All-Star Fruit Racing is a clever parody, first and foremost. When you’re entering a genre (the kart racer) where you know that you’re going to be instantly compared to something of the sheer prominence of Mario Kart, you surely know that any license that you might pick up will seem tame by comparison.

Such is the depth of the roster that Nintendo maintains that even its closet rivals can’t really compete. SEGA has taken a red-hot go at it with its Sonic kart racing line, but even there the developer has had to rely on characters like Football Manager. The completely dull and personality free Football Manager.

It’s truly staggering to think just how much depth you need in your rosters to be able to build something with wall-to-wall beloved characters as Nintendo has on hand for Mario Kart.
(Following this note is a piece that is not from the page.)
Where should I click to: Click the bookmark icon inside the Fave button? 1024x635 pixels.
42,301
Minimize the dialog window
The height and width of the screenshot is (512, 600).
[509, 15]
The best solution? Go with something ridiculous and license-free, like fruit. Everyone has their favourite fruit. I’m a kiwi fruit boy. You might be a pineapple girl. We can duke it out to decide who is (objectively, naturally) the bestest fruit. It’s hilarious. GO KIWI!

All-Star Fruit Racer is actually very charming. It’s bright, colourful, happy, and you’ll be smiling while you play it. The developer didn’t have much by way of character to build on, so the racers can come across as a bit nondescript, but this is offset by the vibrant and meticulously well-designed tracks, which are a real hoot to hoon around. It’s clear that the developer spend a lot of time sitting down and deconstructing what has made the best Mario Kart tracks so good over the years, and carefully structured their own tracks around those same principles.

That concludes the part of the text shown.